Etwas unverständlich erscheinen uns die Bedingungen für die Aufnahmeprüfung und die Art, wie Studieninhalte ausgewählt werden. Interessant fand ich, dass Professoren bestimmte erfolgversprechende Studierende direkt und sogar umfassend finanziell fördern lassen können.
Es ist eine gewaltige Leistung, die die junge Frau hier vollbringt, sie büßt dadurch aber auch einen Teil der engeren Familie ein, Eltern und die Schwester werden sie sinngemäß verstoßen. Zu drei älteren Brüdern und deren Familien und zu anderen Verwandten pflegt sie allerdings später wieder Beziehungen.

Der fortwährend andauernde Spannungsbogen ergibt sich aus der chronologisch erzählten Autobiografie selbst, denn die ständigen Wechsel zwischen Familie und Studium, Unterstützung und Ablehnung, Quälerei bis zu Todesängsten und Erfolgen beim Lernen wirken so, dass man das Buch kaum aus der Hand legen möchte. Gelegentlich wollte ich aber auch in die Ecke feuern.
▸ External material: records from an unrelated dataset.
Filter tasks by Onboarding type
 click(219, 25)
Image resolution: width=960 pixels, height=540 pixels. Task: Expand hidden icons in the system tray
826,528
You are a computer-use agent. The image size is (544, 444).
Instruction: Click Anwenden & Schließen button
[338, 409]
Als Tara an das Trinity College in Cambridge aufbricht flüstert ihr der Vater zu: „Wenn du in den Staaten bist,... können wir dich holen. Egal wo du bist. Ich habe viertausend Liter Benzin im Feld vergraben. Wenn das Ende da ist, kann ich dich holen, dich nach Hause bringen, wo du sicher bist. Aber wenn du über den Ozean gehst...“ (Seite 344)
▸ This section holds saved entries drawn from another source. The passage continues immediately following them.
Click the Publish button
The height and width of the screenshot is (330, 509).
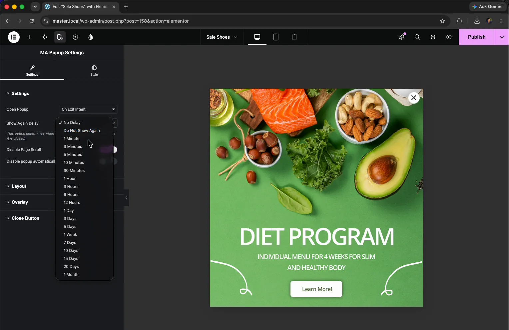click(477, 37)
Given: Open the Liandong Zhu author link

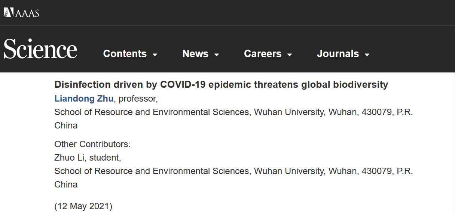Looking at the screenshot, I should [x=84, y=99].
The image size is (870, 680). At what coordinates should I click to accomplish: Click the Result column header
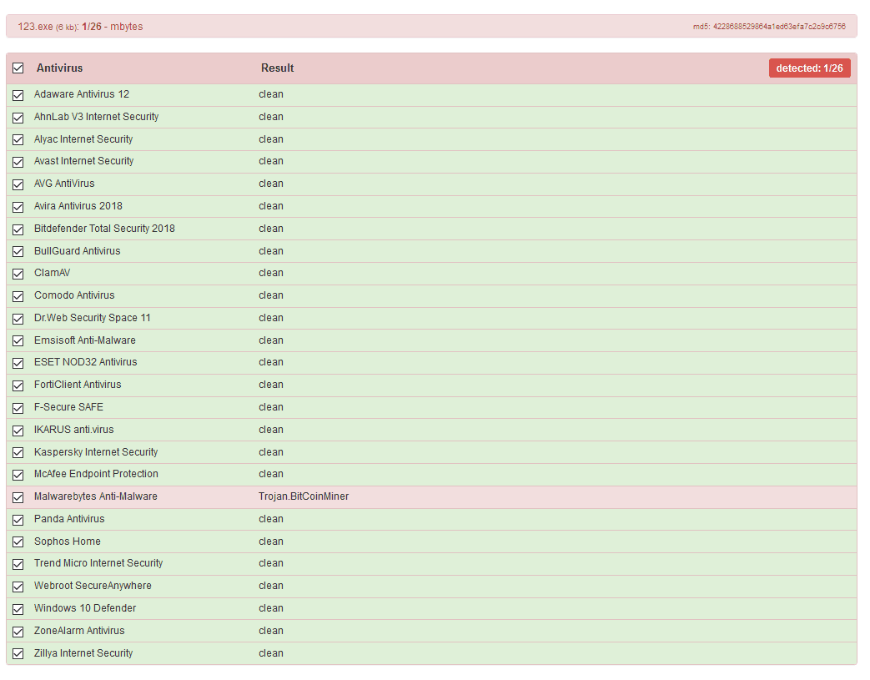[277, 68]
Diese Dualität von Liebe und Ablehnung kennzeichnet die Geschichte einer bewundernswerten Frau, die für die Namen so mancher Personen, einschließlich die ihrer Geschwister Pseudonyme verwendet, wie sie ebenfalls in den Vorbemerkungen erklärt. Das zeigt rückblickend nach der Lektüre, dass trotz aller Aufarbeitung sicher schlimme seelische Wunden übrig geblieben sind. Von den Eltern verlassen, standen der Autorin ihre Brüder Tyler und Richard zur Seite bei der Arbeit an diesem, ihrer aller Buch.

Tara Westover hat es unter diesen Umständen nicht nur zu einem Bachelor of Arts und zu einem Abschluss als Master of Philosophy gebracht, letztlich promoviert sie 2014 im Fach Geschichte. Ihre Dissertation beschäftigt sich dann auch mit dem Mormonentum und seiner Wirkung in der Geschichte und der Gesellschaft in den USA. Das Buch selbst, so schreibt sie als Vorbemerkung, „handelt nicht vom Mormonentum, auch nicht von einer anderen Form religiösen Glaubens“. 

Das Buch aber handelt von einer „Befreiung“. Befreiung vom Ungebildetsein. Der Originaltitel lautet „Educated“ – „gebildet“. Mit diesem „Schulweg“ ist sie das in einem besonderen Maße unbedingt.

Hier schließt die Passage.